» ASSIGNMENT:
Only the number is wanted: state how many lines of the data below contain the word "icon".

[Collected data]

[Start of section]

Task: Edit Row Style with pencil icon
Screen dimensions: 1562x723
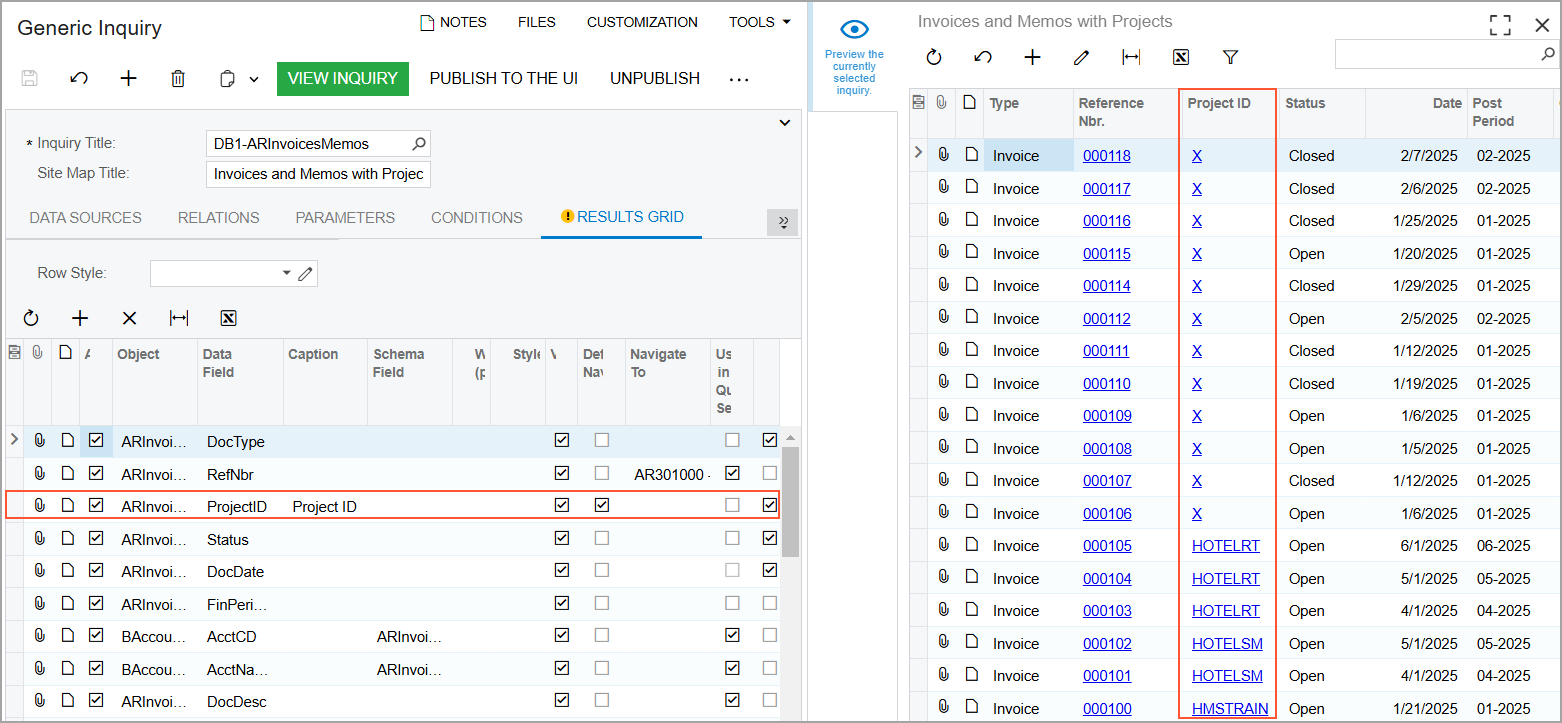Action: click(306, 273)
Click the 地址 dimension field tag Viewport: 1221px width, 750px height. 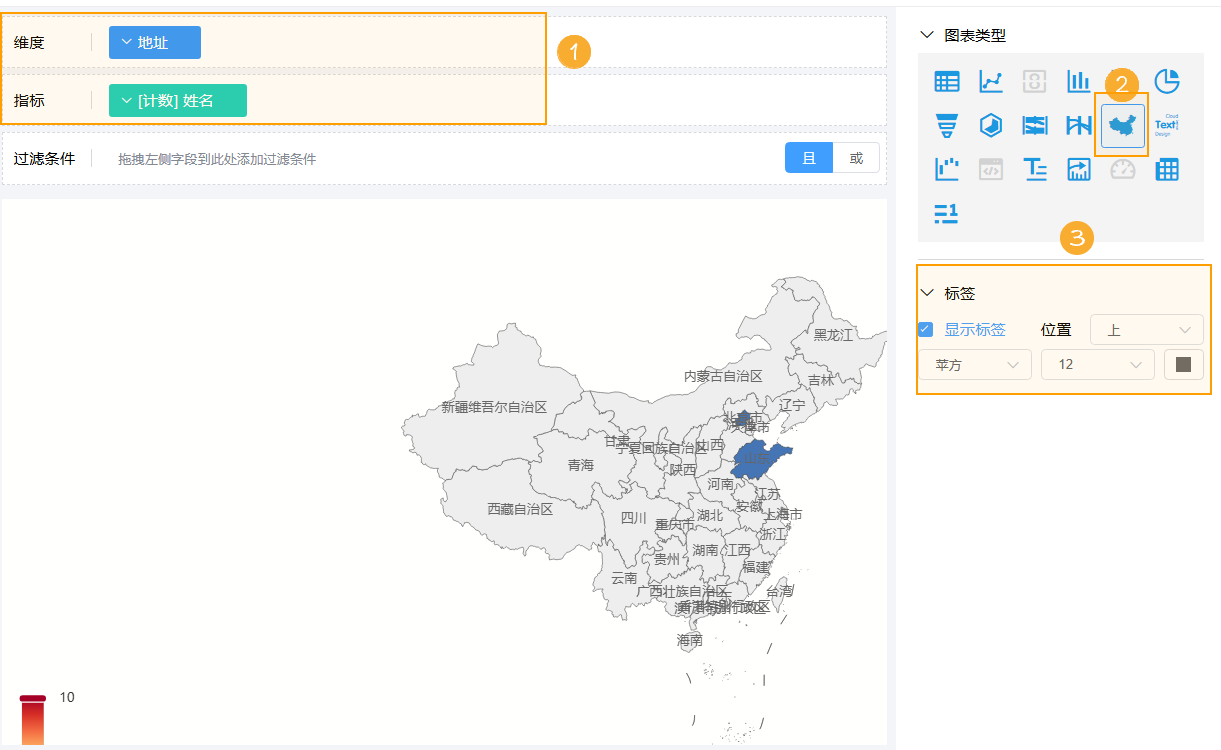[155, 43]
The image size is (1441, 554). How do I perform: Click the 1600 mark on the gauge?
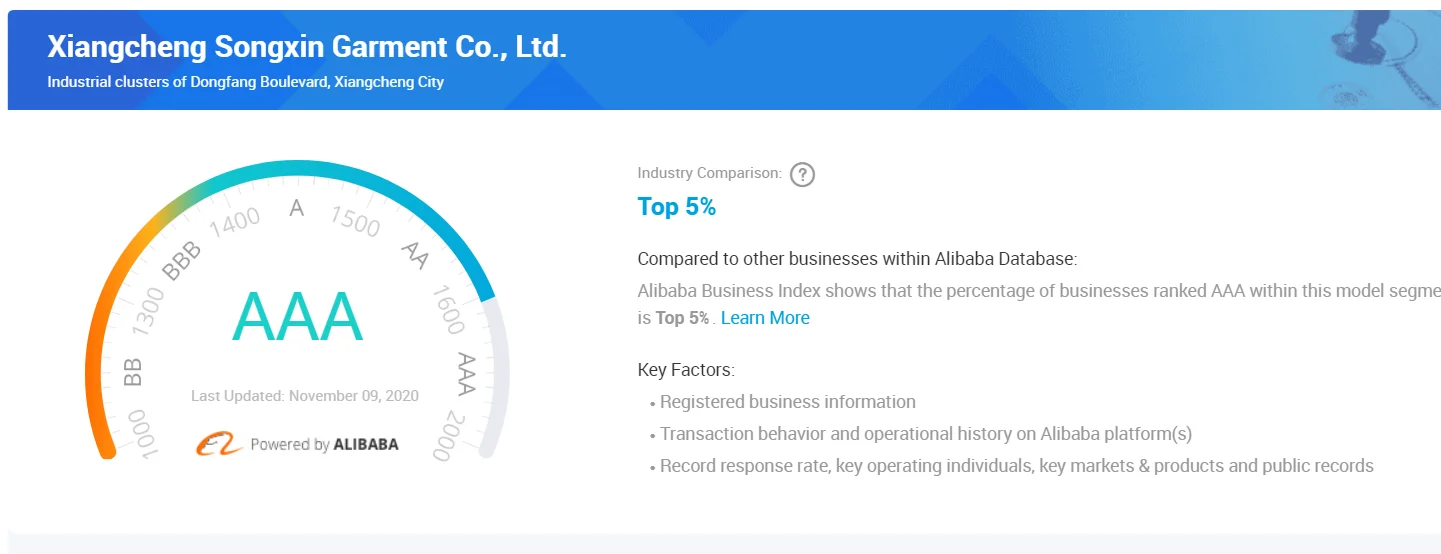point(449,309)
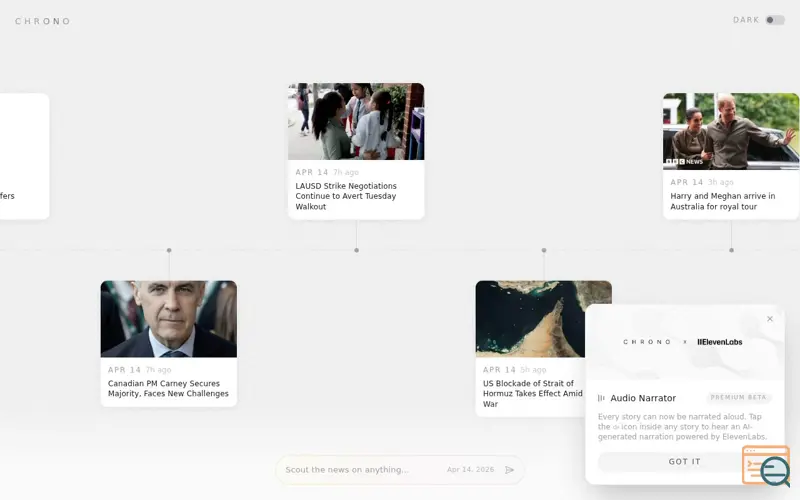Click the CHRONO logo
This screenshot has width=800, height=500.
(x=43, y=21)
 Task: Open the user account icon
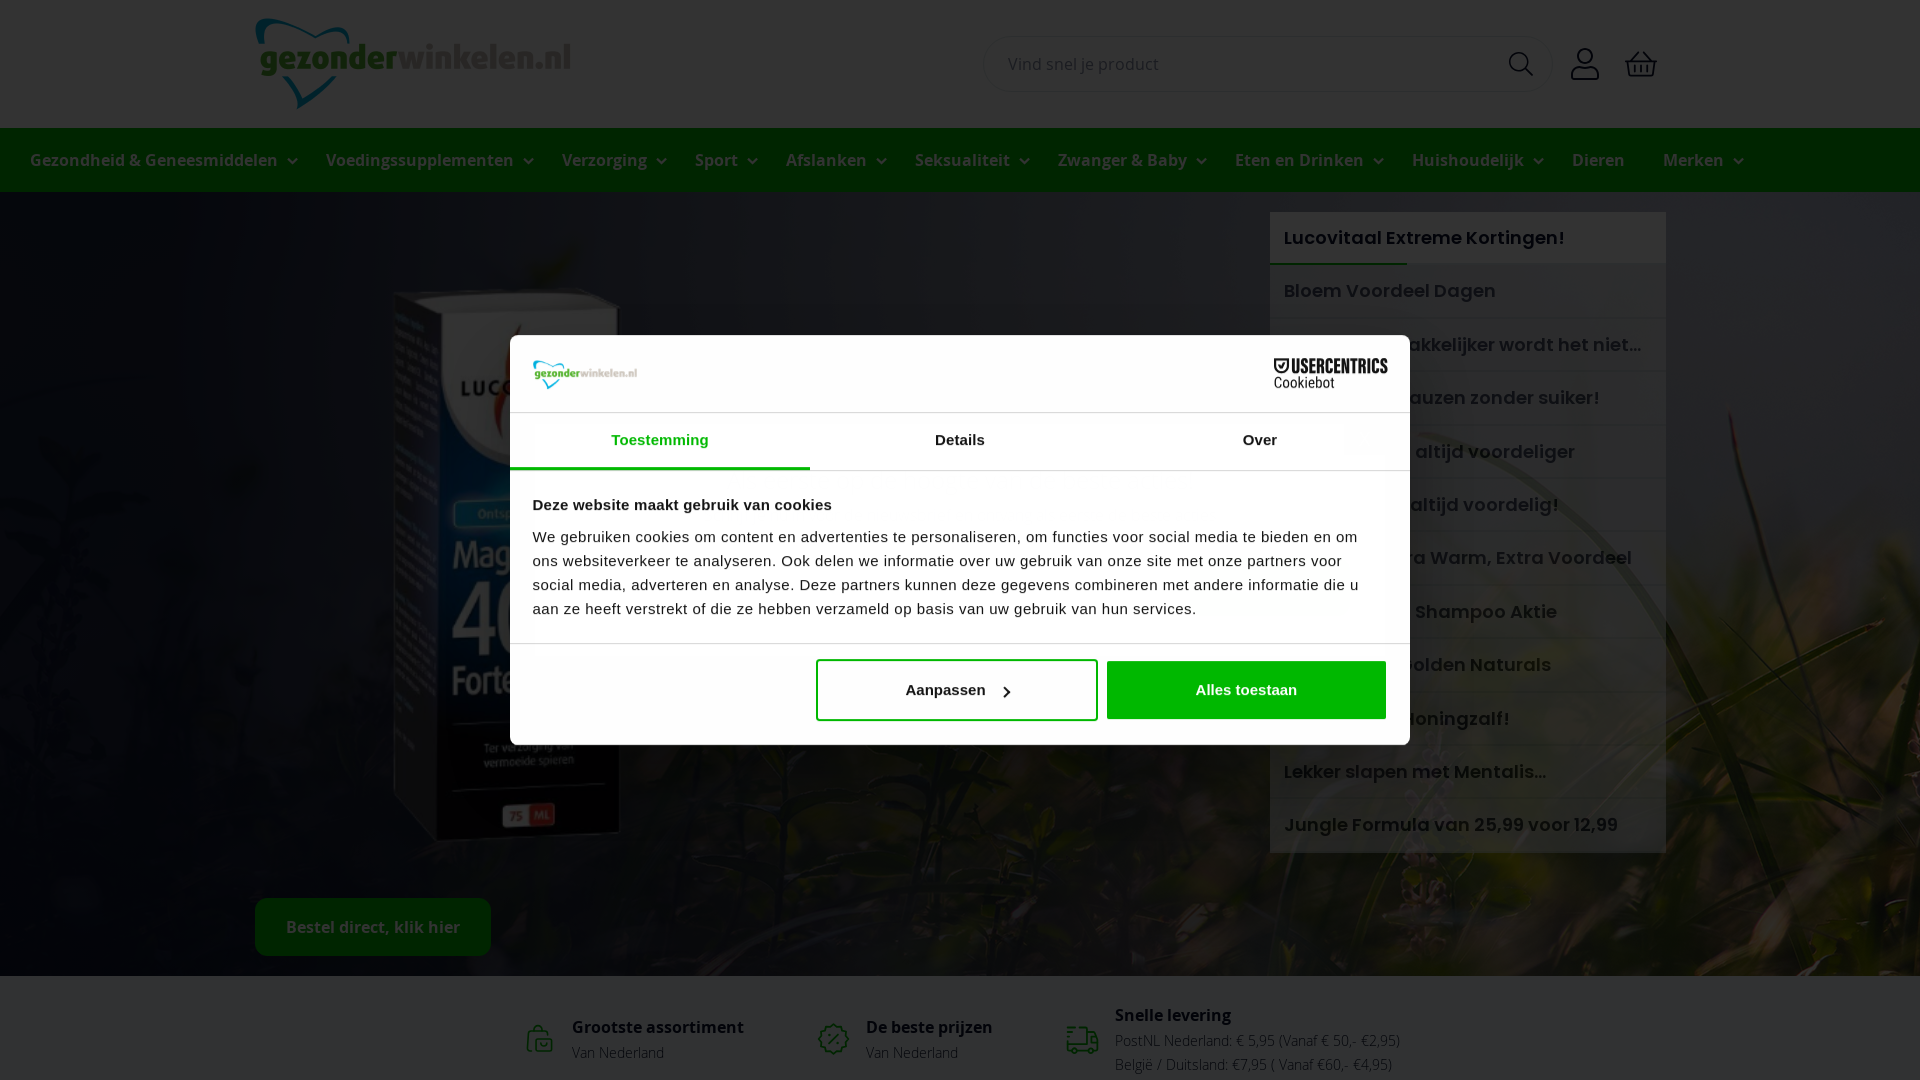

[End of section]

» EXERCISE OUTPUT:
2